Set out the lines from the one with "You are a GUI" to the one with "[x=1654, y=57]" as a numbered list, skipping any blank lines. Leave the pictures out.

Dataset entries
◆ ◆ ◆

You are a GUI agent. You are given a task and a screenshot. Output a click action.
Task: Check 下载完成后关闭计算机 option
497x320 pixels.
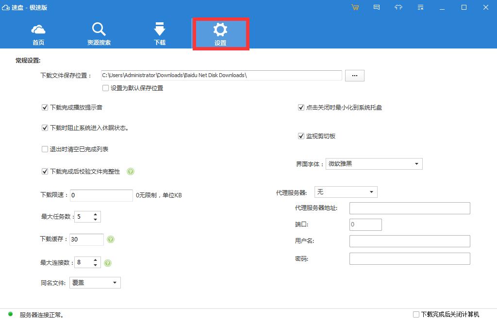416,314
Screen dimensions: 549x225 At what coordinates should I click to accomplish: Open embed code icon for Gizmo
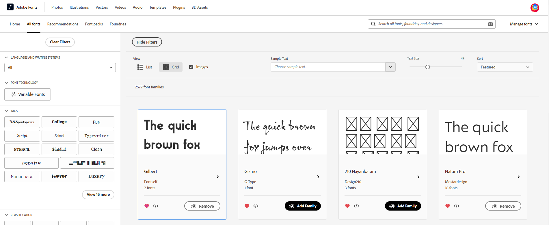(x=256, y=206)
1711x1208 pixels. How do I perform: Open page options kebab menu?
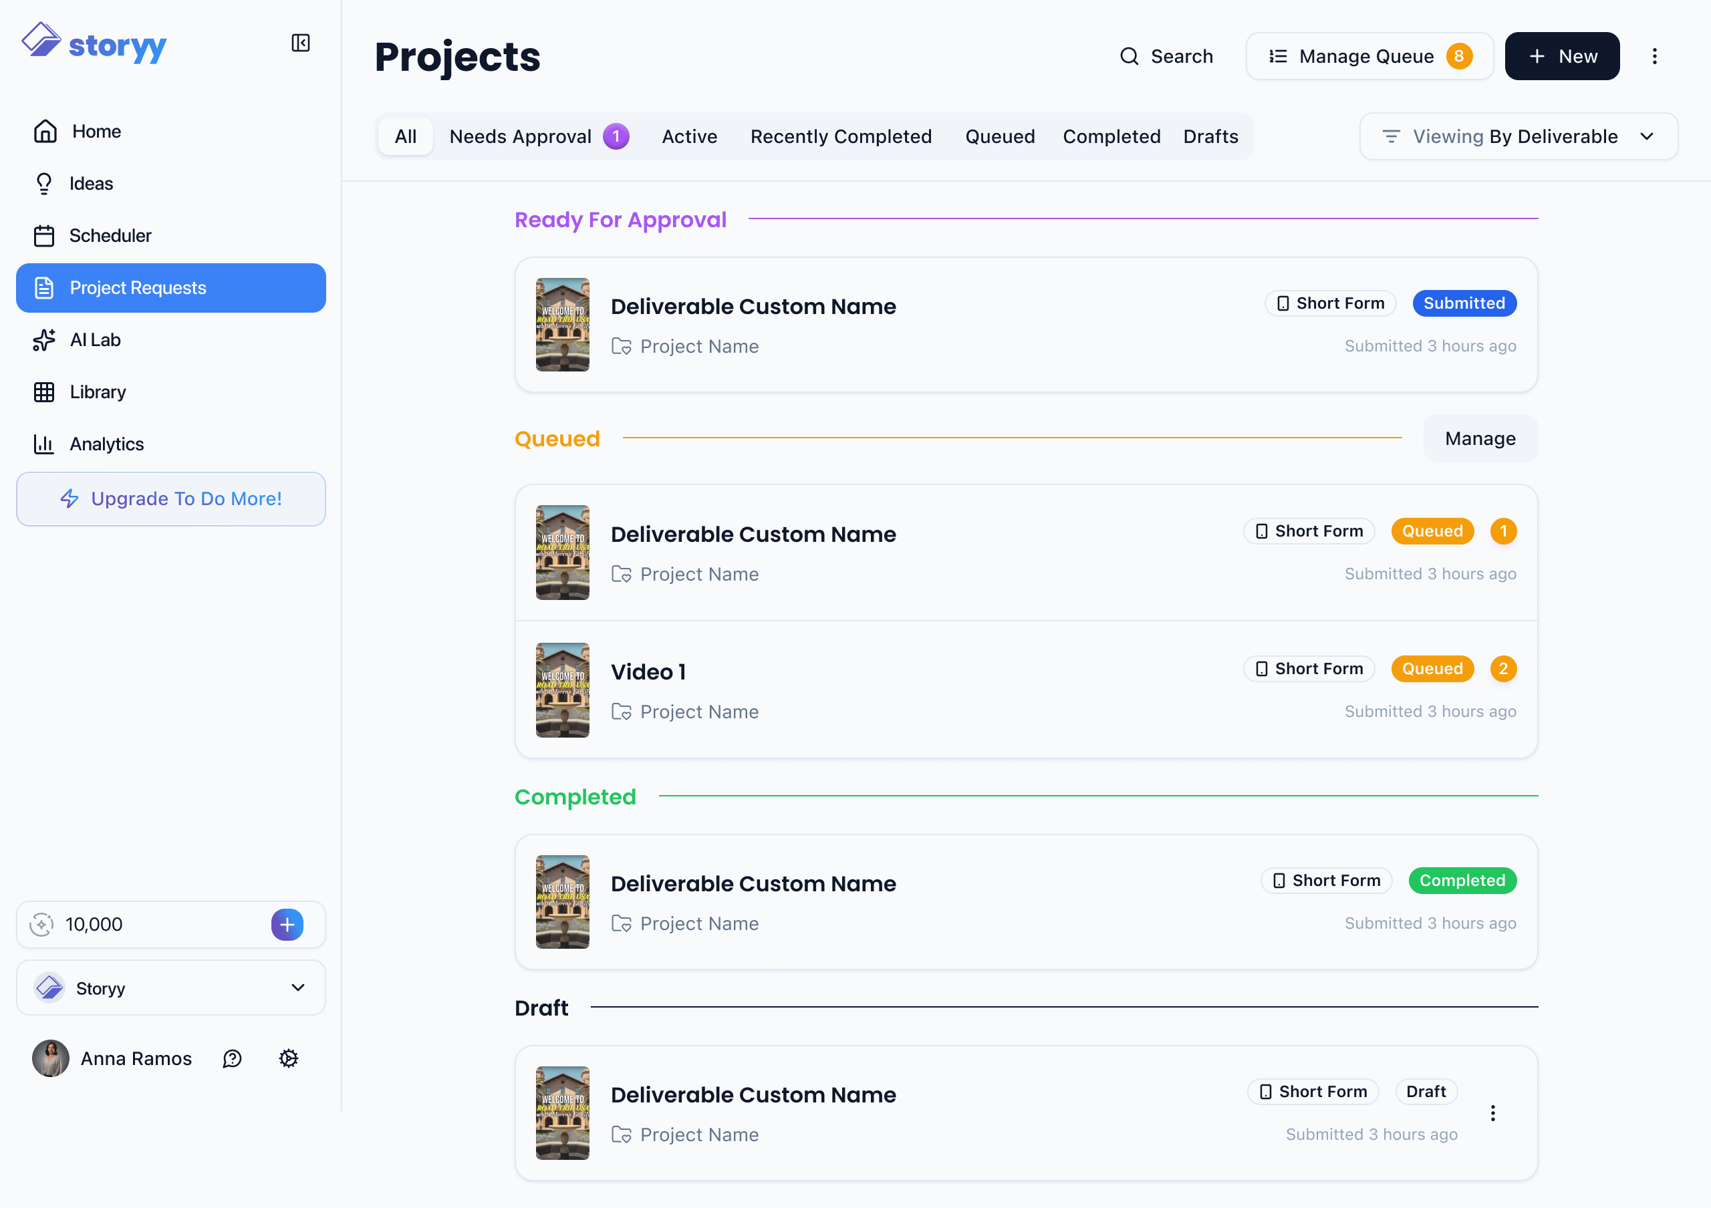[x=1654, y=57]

◆ ◆ ◆

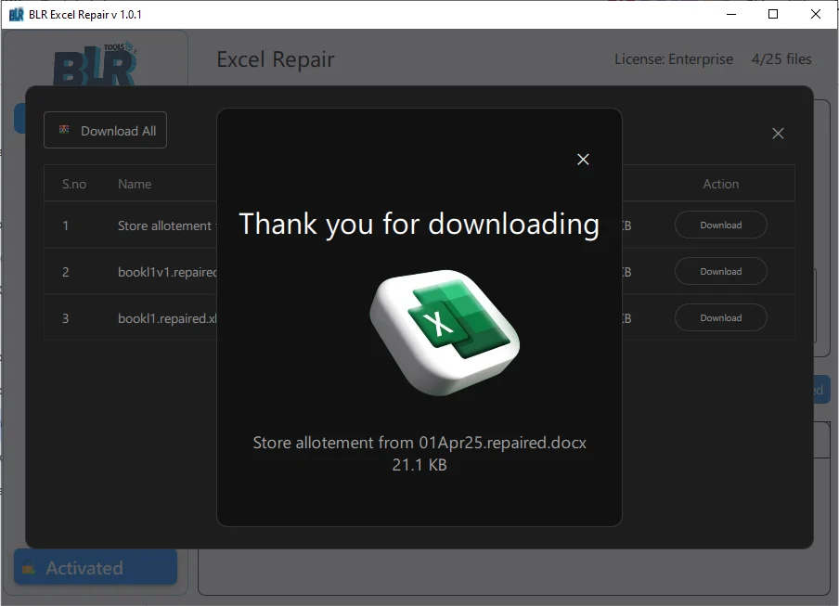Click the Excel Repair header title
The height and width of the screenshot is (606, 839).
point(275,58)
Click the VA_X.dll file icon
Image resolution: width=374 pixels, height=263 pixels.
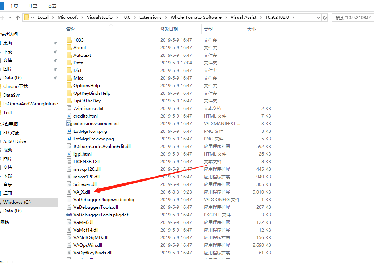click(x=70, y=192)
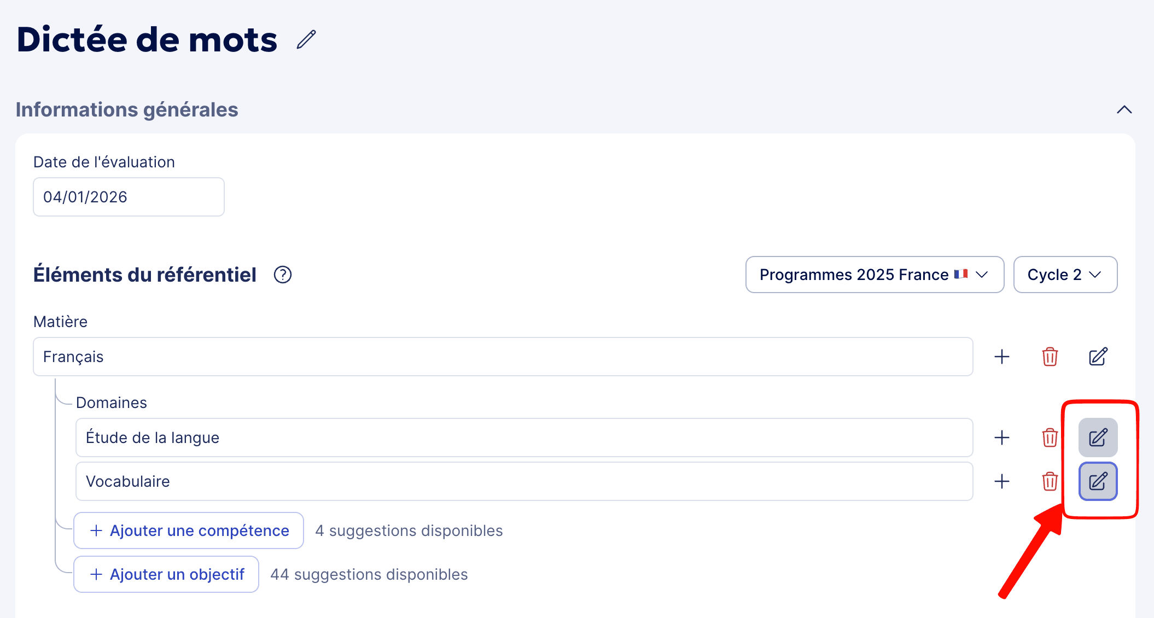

◆ ◆ ◆

RESPONSE
1. You are a GUI agent. You are given a task and a screenshot. Output a click action.
2. Task: Check 下载完成后关闭计算机 option
3. 497x320 pixels.
4. 416,314
5. Screen dimensions: 549x225 At what coordinates should I click to accomplish: Open embed code icon for Gizmo
6. (x=256, y=206)
7. 1711x1208 pixels. How do I perform: Open page options kebab menu?
8. [x=1654, y=57]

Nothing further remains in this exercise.